SET OF TASKS.
- 1) Decide whether each statement below agrees with the article on Intel's AI chip conference. Answer yes or no for each and quote the deciding words from the article.
(a) Intel announced a strategic partnership with Google.
(b) The conference took place on a Friday.
(c) Analysts saw Intel as already ahead of Nvidia.
- 2) Write what comes next in the article on Intel's AI chip conference, starting after its last sentence.
===== TEXT SEGMENT
Intel hosted a conference on Thursday to highlight its latest efforts to sell more microchips used to meet the booming demand for artificial intelligence, machine learning, and related disciplines. The overall strategy made sense to analysts who follow the company, but some of them were concerned that Intel has a ways to go to catch up to competitor Nvidia.

The conference agenda included the announcement by Intel of a strategic partnership with Google across the search giant’s many AI initiatives. Intel is creating versions of its chips optimized for Google’s TensorFlow software that runs machine learning programs and neural networks, for example. Intel also explained how it would integrate a batch of acquisitions it has made in the AI area, such as using machine learning technology acquired with Nervana Systems in August for new chips called Lake Crest and Knights Crest.
==========
===== PROVIDED DATA
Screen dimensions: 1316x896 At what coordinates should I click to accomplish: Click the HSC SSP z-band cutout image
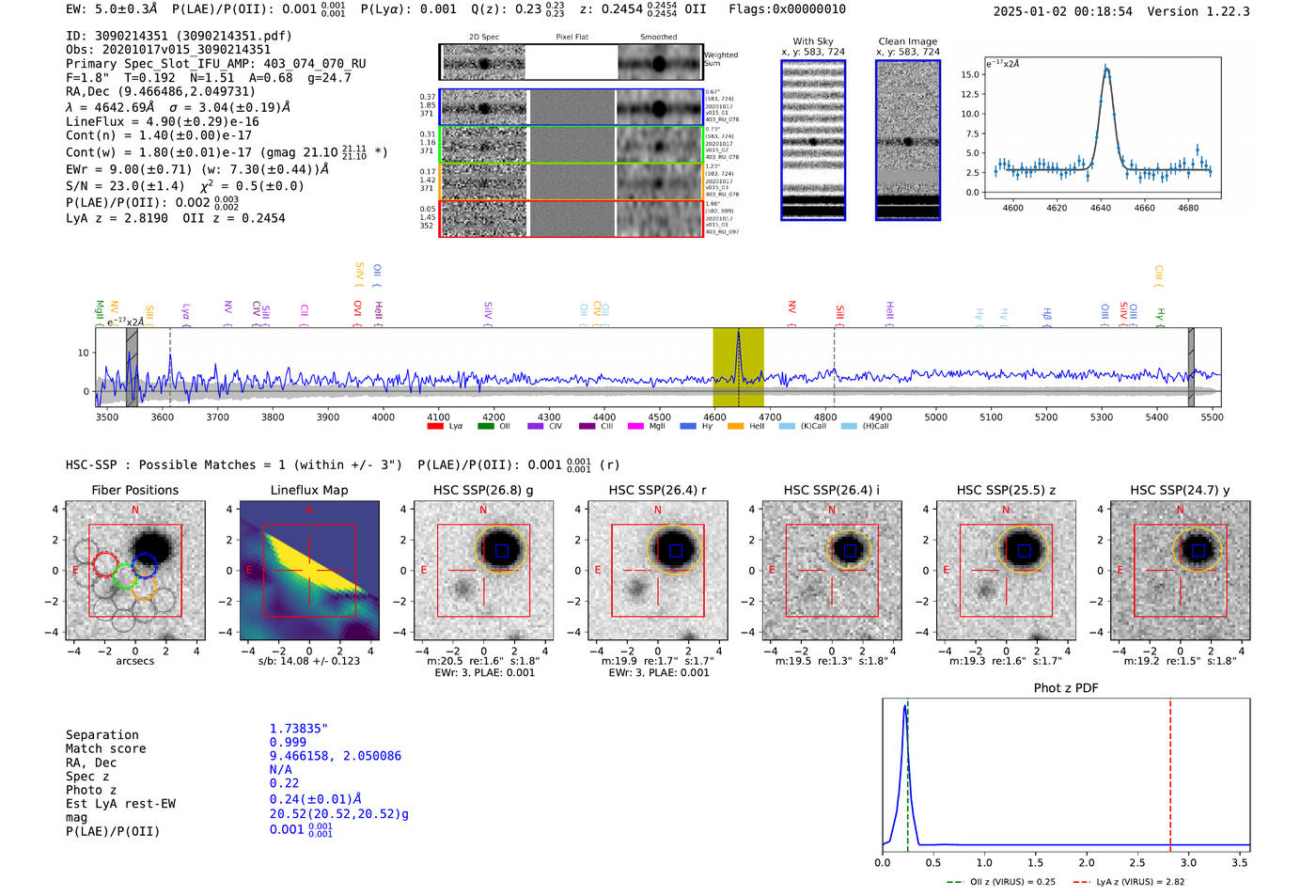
==========
RESPONSES PER TASK.
- 1)
(a) Yes: "the announcement by Intel of a strategic partnership with Google across the search giant’s many AI initiatives"
(b) No: "Intel hosted a conference on Thursday"
(c) No: "some of them were concerned that Intel has a ways to go to catch up to competitor Nvidia"

- 2)
Intel needs to find new areas of demand like AI for its chips as its main business of selling chips for PCs continues to shrink. The company largely missed out on the smartphone revolution, so CEO Brian Krzanich is looking to expand Intel’s dominance in chips for data center servers into new markets. Intel’s data center group brought in $4.5 billion of sales last quarter, though only a small portion went to computers used for AI.

Intel’s server chips for machine learning tasks, like translating text into different languages and recognizing objects in pictures, are in fierce competition with chips from companies that sell graphics processing chips, or GPUs, for the same tasks, particularly Nvidia. In its latest quarter, Nvidia’s sales increased 54% year-over-year to $2 billion, with about 12% of the sales going to data centers largely for machine learning tasks.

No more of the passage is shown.